Die Sachverständigenkommission kommt hingegen - und das setzt sie an die Überschrift des Elften Kinder- und Jugendberichts - zu dem Leitmotiv "Aufwachsen in öffentlicher Verantwortung", wie ich bereits eingangs gesagt habe. In öffentlicher Verantwortung, eben nicht, Frau Pelke, wie Sie es gesagt haben, mit öffentlicher Mitverantwortung, sondern in öffentlicher Verantwortung. Und so steht es in diesem Elften Kinder- und Jugendbericht. Die Sachverständigenkommission betont dabei die Rahmenbedingungen und die soziale Infrastruktur. Es werden Verbesserungen gefordert, ohne dass diese Verbesserungen klar bezeichnet oder gar verbindlich festgelegt werden. Rotgrün im Bundestag hat im Sommer des letzten Jahres bei der Debatte dazu in diesem Zusammenhang einen Perspektivwechsel gefordert und es damit begründet, dass

1. eine materielle Besserstellung der Familien erreicht werden konnte und

2. nun der Schwerpunkt auf den Ausbau der sozialen Infrastruktur gelegt werden sollte.

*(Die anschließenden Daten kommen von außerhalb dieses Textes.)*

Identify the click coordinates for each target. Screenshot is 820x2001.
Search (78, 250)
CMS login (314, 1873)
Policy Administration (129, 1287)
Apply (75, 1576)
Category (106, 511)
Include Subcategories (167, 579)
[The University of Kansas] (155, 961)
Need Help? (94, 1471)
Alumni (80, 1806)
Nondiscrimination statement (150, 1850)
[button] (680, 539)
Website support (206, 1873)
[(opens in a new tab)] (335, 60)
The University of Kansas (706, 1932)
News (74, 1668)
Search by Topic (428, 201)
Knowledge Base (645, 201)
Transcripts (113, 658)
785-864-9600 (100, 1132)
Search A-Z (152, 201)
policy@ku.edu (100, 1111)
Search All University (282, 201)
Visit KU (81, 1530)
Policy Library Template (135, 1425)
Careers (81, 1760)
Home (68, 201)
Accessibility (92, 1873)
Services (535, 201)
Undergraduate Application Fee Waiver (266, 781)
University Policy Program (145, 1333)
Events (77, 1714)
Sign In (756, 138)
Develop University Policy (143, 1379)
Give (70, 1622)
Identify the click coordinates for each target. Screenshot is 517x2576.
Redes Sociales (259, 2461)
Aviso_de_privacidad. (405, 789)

Fakt ist aber das Erstere, was ich gesagt habe. Was dort im Bundestag behauptet wurde, ist schlichtweg geschwindelt. Denn die sozialen und wirtschaftlichen Bedingungen für Kinder von allein Erziehenden und Familien mit mehreren Kindern haben sich erheblich verschlechtert.

(Beifall Abg. Arenhövel, CDU)

Auch die von der SPD im letzten Bundestagswahlkampf versprochene Kindergelderhöhung ist in deutlich unbestimmte Ferne gerückt.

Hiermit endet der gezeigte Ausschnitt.